The smallpox vaccine, with which older Indians have been immunised over the past decades, works against monkeypox, and provides long-lasting immunity. Smallpox was eradicated in India in 1977.

“The bottom line is that even those that were vaccinated many decades before maintain a very, very high level of antibodies,” The New York Times quoted Dr Luigi Ferrucci, scientific director of the National Institute on Aging, as saying. “Even if they were vaccinated 50 years ago, that protection should still be there.”

But that said, certain groups are more vulnerable to the infection, which can present some difficult phases, especially if it infects the lungs and eyes.

“The high risk group comprises children, pregnant women and immune-compromised patients, including those who have diabetes. They can have more severe consequences compared to others,” Dr Pragya Yadav, the top scientist at the ICMR-National Institute of Virology (NIV), Pune, and group leader of the maximum containment laboratory at the lab, told The Indian Express in a recent interview.

How does monkeypox spread?

Human-to-human transmission is known to occur primarily through large respiratory droplets. As such, transmission generally requires prolonged close contact with an infected individual.

The Union Health Ministry says monkeypox can also be transmitted through direct contact with body fluids or lesion material, and indirect contact with lesion material, such as through contaminated clothing or linen.

However, monkeypox is primarily a zoonosis, that is, a disease that is transmitted from infected animals to humans. Animal-to-human transmission is the primary way in which the disease has spread in Africa, but the conditions for such transmission would be rare in India.

The Health Ministry says animal-to-human transmission can happen through the bite or scratch of infected animals like small mammals including rodents — rats, squirrels, etc. — and non-human primates like monkeys and apes, or through bush meat preparation.

And what are the clinical features of monkeypox?

The monkeypox virus is an orthopoxvirus, which is a genus of viruses that also includes the variola virus, which causes smallpox, and vaccinia virus, which was used in the smallpox vaccine. Monkeypox causes symptoms similar to smallpox, although they are less severe.

Symptoms last between two and four weeks. During the first, prodrome phase (0-5 days), patients can experience one of five symptoms: fever; headache, muscle aches; exhaustion; chills and/ or sweats; and sore throat and cough, according to the Health Ministry.

Next, the Ministry says, patients experience rashes: this usually begins within 1-3 days of the onset of fever, and lasts for around 2-4 weeks. “Lesions are often described as painful until the healing phase when they become itchy,” the Ministry says.

According to the Ministry, skin rashes are more apparent on the limbs and face than on the trunk. “Notably the genitalia can be involved and can be a diagnostic dilemma in STD population,” the Ministry says.

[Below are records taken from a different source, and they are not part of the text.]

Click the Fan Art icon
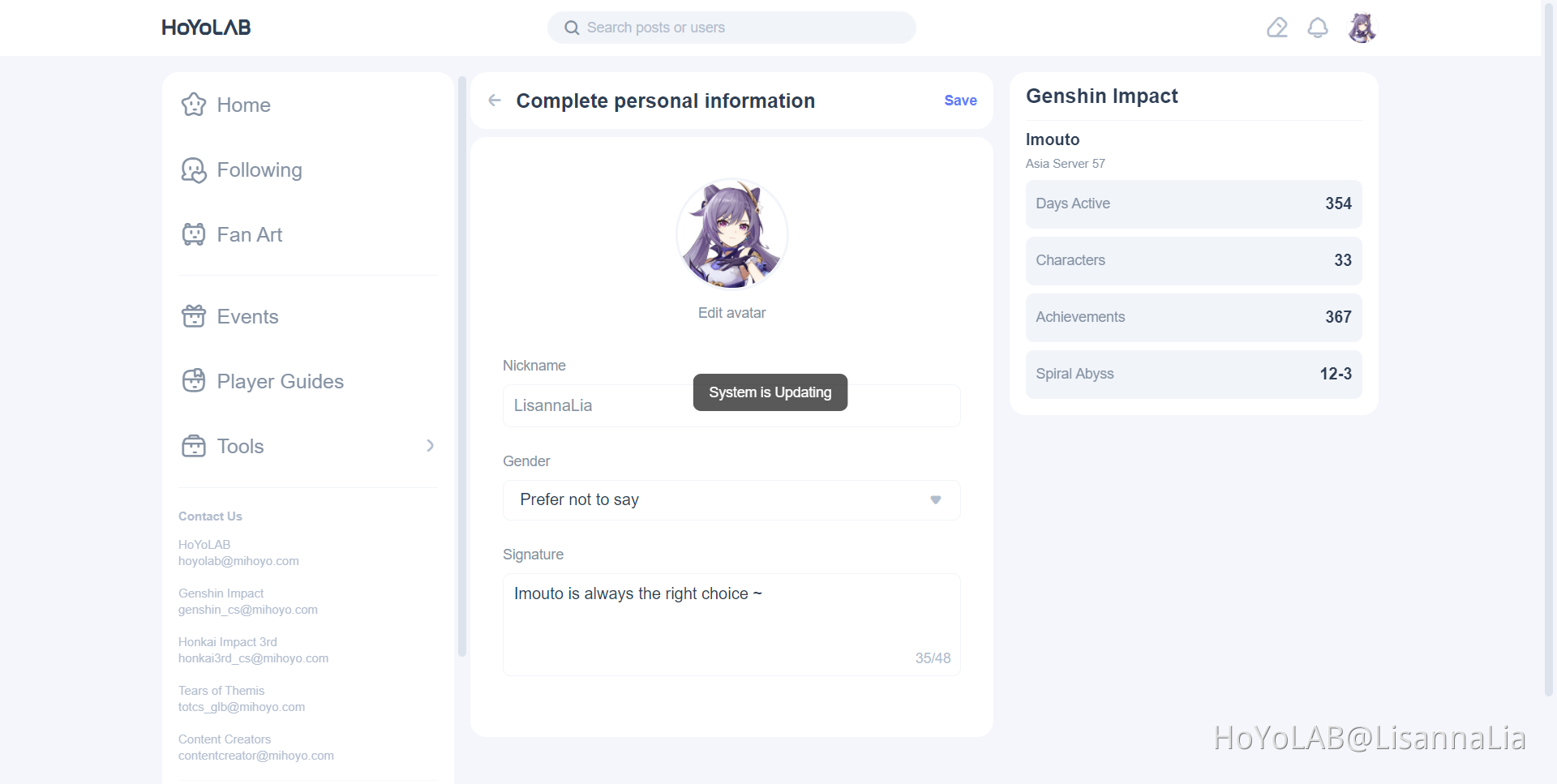point(194,234)
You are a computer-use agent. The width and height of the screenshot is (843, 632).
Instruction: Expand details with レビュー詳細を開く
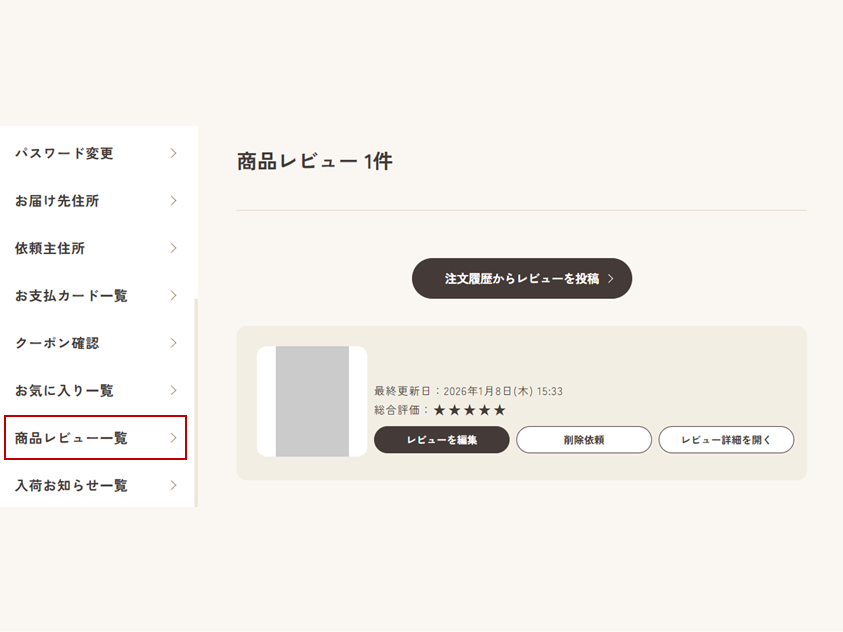726,440
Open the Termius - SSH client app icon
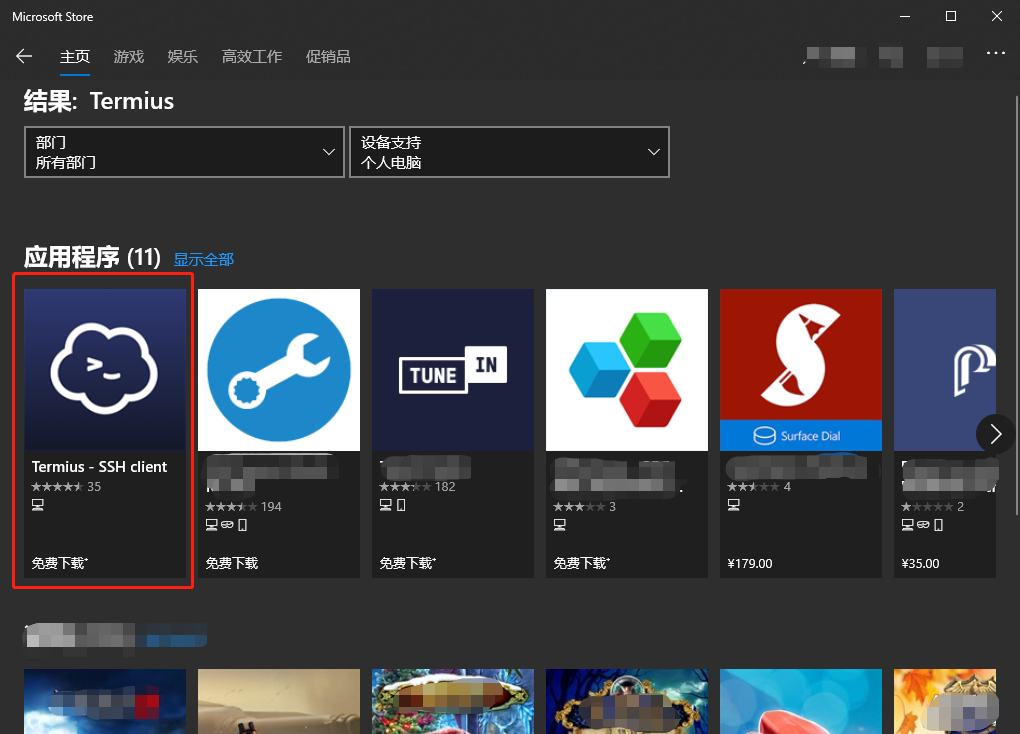The width and height of the screenshot is (1020, 734). [x=104, y=369]
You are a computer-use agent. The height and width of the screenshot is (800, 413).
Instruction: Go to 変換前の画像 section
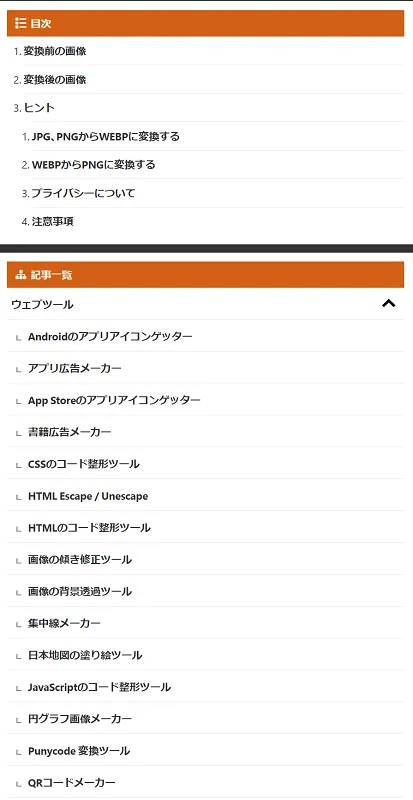click(55, 51)
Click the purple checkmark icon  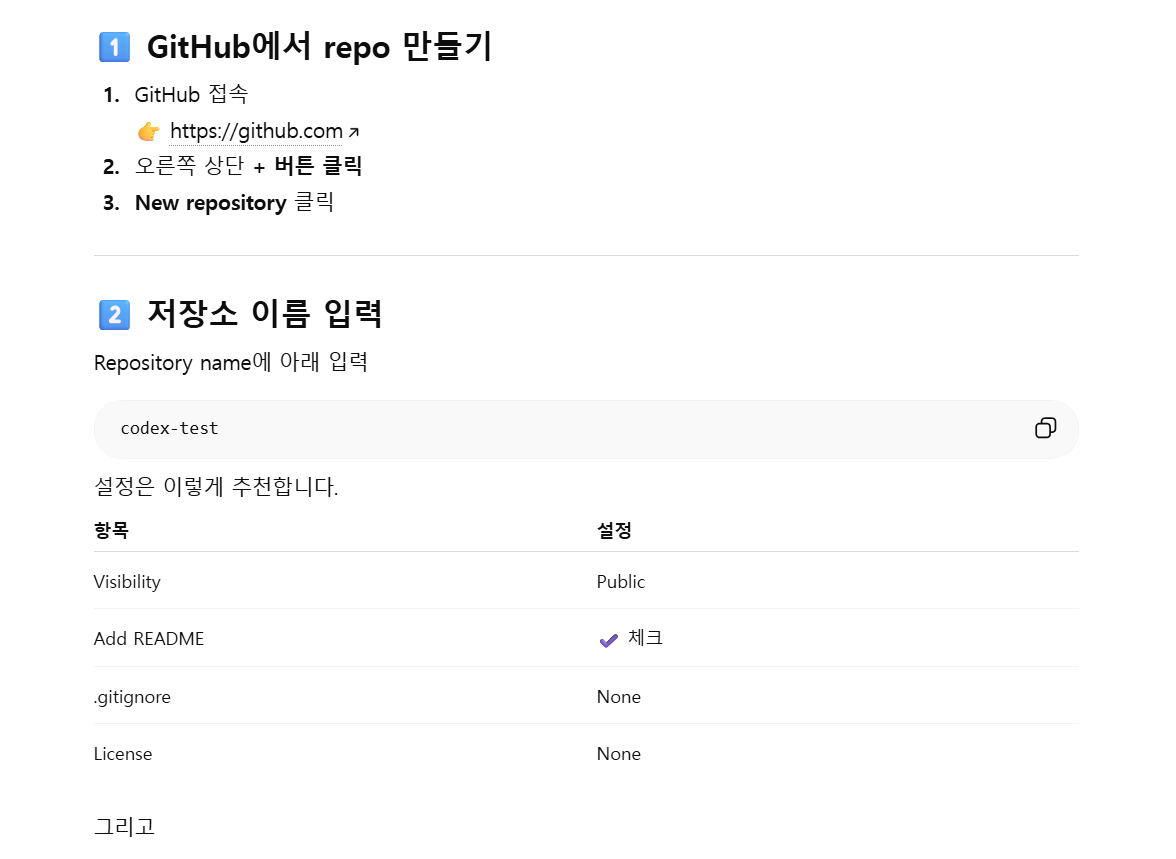(x=608, y=640)
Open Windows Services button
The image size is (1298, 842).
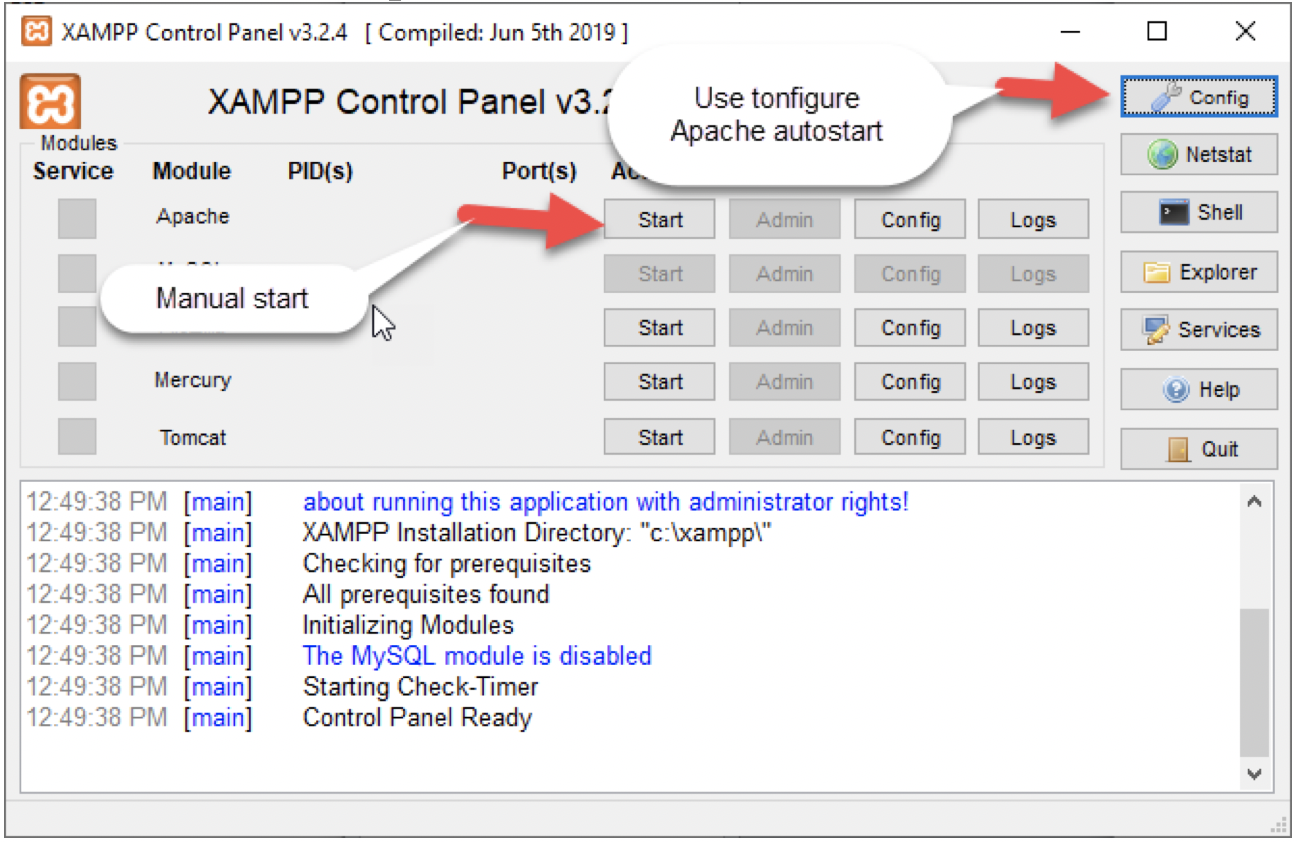click(1198, 330)
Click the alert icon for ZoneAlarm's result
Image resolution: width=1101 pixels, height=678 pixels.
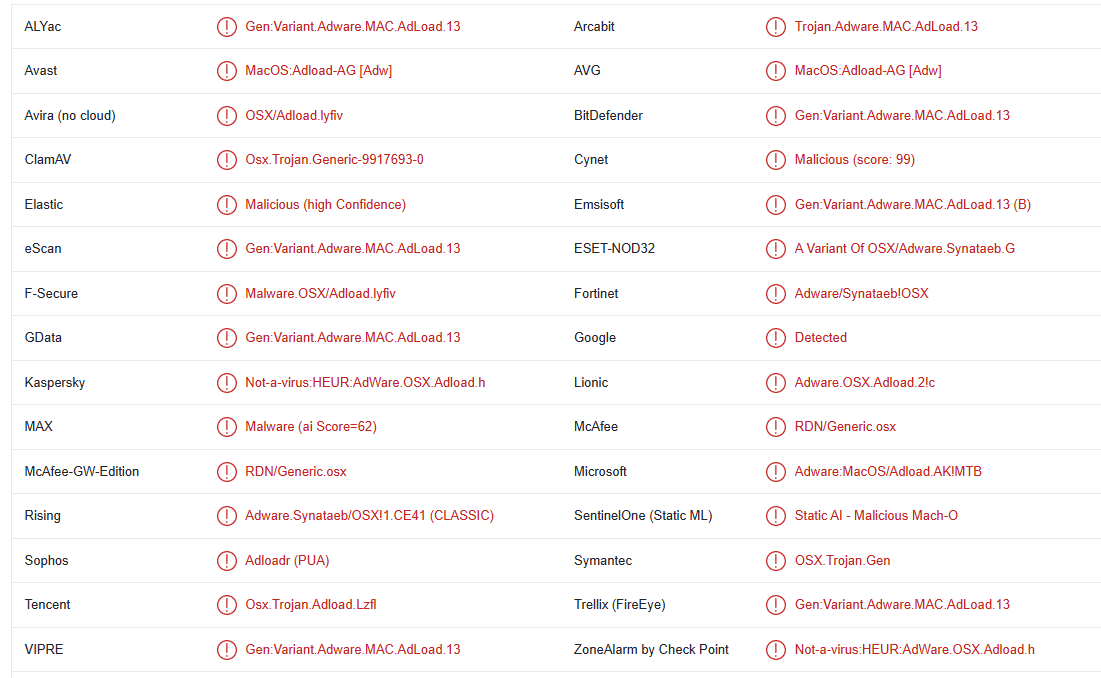click(776, 650)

The case fatality ratio of monkeypox has historically ranged from 0 to 11% in the general population and has been higher among young children. “In recent times, the case fatality ratio has been around 3-6%,” the Health Ministry says.

What is the treatment for monkeypox?

There is no proven treatment for monkeypox yet. The WHO recommends supportive treatment depending on the symptoms. Those infected are advised to isolate immediately.

According to the Ministry of Health guidelines on supportive management of monkeypox, skin rashes should be cleaned with simple antiseptic, and covered with light dressing in case of extensive lesions. Oral ulcers should be managed with warm saline gargles.

Doctors say monkeypox is a very well-understood condition that can be managed efficiently with available clinical remedies. “We urge individuals to not panic and most importantly, not confuse monkeypox with another common viral infection,” said Dr Hemlata Arora, Senior Consultant, Internal Medicine and Infectious Diseases, Nanavati Hospital.

No specific vaccine for monkeypox is widely available at the moment.